I would like every entry below written out exactly.

******

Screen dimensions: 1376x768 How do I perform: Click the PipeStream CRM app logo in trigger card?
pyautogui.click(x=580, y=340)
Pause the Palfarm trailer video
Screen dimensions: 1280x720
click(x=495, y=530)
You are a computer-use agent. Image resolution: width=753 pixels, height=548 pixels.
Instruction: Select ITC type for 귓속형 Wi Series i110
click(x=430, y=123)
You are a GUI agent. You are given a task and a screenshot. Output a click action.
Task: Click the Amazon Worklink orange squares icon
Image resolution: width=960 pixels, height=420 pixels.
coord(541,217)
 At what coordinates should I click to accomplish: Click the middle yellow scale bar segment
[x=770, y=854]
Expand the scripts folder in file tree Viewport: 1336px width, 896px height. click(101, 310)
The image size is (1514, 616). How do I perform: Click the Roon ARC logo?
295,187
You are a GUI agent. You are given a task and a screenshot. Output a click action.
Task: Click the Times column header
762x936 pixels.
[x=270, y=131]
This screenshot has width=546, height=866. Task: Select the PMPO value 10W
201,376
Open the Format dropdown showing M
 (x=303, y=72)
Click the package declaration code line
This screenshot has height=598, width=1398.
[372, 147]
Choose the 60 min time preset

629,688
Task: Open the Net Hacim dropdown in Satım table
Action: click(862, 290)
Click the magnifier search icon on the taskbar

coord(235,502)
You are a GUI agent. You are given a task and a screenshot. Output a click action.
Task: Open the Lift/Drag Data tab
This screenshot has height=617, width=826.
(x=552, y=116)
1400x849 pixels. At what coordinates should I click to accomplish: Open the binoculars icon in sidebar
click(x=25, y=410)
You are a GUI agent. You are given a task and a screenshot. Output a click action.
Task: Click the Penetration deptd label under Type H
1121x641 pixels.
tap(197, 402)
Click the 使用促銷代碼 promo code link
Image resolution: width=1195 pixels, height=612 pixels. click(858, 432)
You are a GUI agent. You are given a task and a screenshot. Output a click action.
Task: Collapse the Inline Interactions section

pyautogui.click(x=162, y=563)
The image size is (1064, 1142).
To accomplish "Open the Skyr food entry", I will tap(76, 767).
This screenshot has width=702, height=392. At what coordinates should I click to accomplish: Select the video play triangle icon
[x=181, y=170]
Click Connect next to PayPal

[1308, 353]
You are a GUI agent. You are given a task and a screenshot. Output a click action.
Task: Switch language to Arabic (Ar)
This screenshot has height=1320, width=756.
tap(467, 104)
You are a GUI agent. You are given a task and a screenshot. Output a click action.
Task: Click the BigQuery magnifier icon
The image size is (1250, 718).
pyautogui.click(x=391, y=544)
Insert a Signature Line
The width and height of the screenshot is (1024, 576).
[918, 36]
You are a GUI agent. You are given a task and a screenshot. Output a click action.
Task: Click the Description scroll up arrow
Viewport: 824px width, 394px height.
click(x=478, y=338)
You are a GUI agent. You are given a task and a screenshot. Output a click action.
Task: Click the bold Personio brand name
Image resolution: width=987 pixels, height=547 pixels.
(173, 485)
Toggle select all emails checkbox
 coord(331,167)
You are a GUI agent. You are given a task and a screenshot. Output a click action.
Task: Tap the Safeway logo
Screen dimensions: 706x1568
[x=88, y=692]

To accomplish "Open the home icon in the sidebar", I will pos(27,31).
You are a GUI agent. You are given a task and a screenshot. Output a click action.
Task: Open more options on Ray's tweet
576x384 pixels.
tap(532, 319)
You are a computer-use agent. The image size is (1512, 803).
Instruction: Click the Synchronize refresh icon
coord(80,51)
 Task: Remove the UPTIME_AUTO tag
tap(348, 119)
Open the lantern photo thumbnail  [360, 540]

******

ANSWER TO THIS PROBLEM:
Screen dimensions: 1376x768 How do I perform: Click the PipeStream CRM app logo in trigger card?
pyautogui.click(x=580, y=340)
Pause the Palfarm trailer video
Screen dimensions: 1280x720
click(x=495, y=530)
You are a computer-use agent. Image resolution: width=753 pixels, height=548 pixels.
Instruction: Select ITC type for 귓속형 Wi Series i110
click(x=430, y=123)
You are a GUI agent. You are given a task and a screenshot. Output a click action.
Task: Click the Amazon Worklink orange squares icon
Image resolution: width=960 pixels, height=420 pixels.
coord(541,217)
 At what coordinates should I click to accomplish: Click the middle yellow scale bar segment
[x=770, y=854]
Expand the scripts folder in file tree Viewport: 1336px width, 896px height. click(101, 310)
The image size is (1514, 616). How do I perform: Click the Roon ARC logo?
295,187
You are a GUI agent. You are given a task and a screenshot. Output a click action.
Task: Click the Times column header
762x936 pixels.
[x=270, y=131]
This screenshot has width=546, height=866. Task: Select the PMPO value 10W
201,376
Open the Format dropdown showing M
 (x=303, y=72)
Click the package declaration code line
This screenshot has height=598, width=1398.
[372, 147]
Choose the 60 min time preset

629,688
Task: Open the Net Hacim dropdown in Satım table
Action: click(862, 290)
Click the magnifier search icon on the taskbar

coord(235,502)
You are a GUI agent. You are given a task and a screenshot. Output a click action.
Task: Open the Lift/Drag Data tab
This screenshot has height=617, width=826.
(x=552, y=116)
1400x849 pixels. At what coordinates should I click to accomplish: Open the binoculars icon in sidebar
click(x=25, y=410)
You are a GUI agent. You are given a task and a screenshot. Output a click action.
Task: Click the Penetration deptd label under Type H
1121x641 pixels.
tap(197, 402)
Click the 使用促銷代碼 promo code link
Image resolution: width=1195 pixels, height=612 pixels. click(858, 432)
You are a GUI agent. You are given a task and a screenshot. Output a click action.
Task: Collapse the Inline Interactions section

pyautogui.click(x=162, y=563)
The image size is (1064, 1142).
To accomplish "Open the Skyr food entry", I will tap(76, 767).
This screenshot has width=702, height=392. At what coordinates should I click to accomplish: Select the video play triangle icon
[x=181, y=170]
Click Connect next to PayPal

[1308, 353]
You are a GUI agent. You are given a task and a screenshot. Output a click action.
Task: Switch language to Arabic (Ar)
This screenshot has height=1320, width=756.
tap(467, 104)
You are a GUI agent. You are given a task and a screenshot. Output a click action.
Task: Click the BigQuery magnifier icon
The image size is (1250, 718).
pyautogui.click(x=391, y=544)
Insert a Signature Line
The width and height of the screenshot is (1024, 576).
[918, 36]
You are a GUI agent. You are given a task and a screenshot. Output a click action.
Task: Click the Description scroll up arrow
Viewport: 824px width, 394px height.
click(x=478, y=338)
You are a GUI agent. You are given a task and a screenshot. Output a click action.
Task: Click the bold Personio brand name
Image resolution: width=987 pixels, height=547 pixels.
(173, 485)
Toggle select all emails checkbox
 coord(331,167)
You are a GUI agent. You are given a task and a screenshot. Output a click action.
Task: Tap the Safeway logo
Screen dimensions: 706x1568
[x=88, y=692]

To accomplish "Open the home icon in the sidebar", I will pos(27,31).
You are a GUI agent. You are given a task and a screenshot. Output a click action.
Task: Open more options on Ray's tweet
576x384 pixels.
tap(532, 319)
You are a computer-use agent. The image size is (1512, 803).
Instruction: Click the Synchronize refresh icon
coord(80,51)
 Task: Remove the UPTIME_AUTO tag
tap(348, 119)
Open the lantern photo thumbnail  [360, 540]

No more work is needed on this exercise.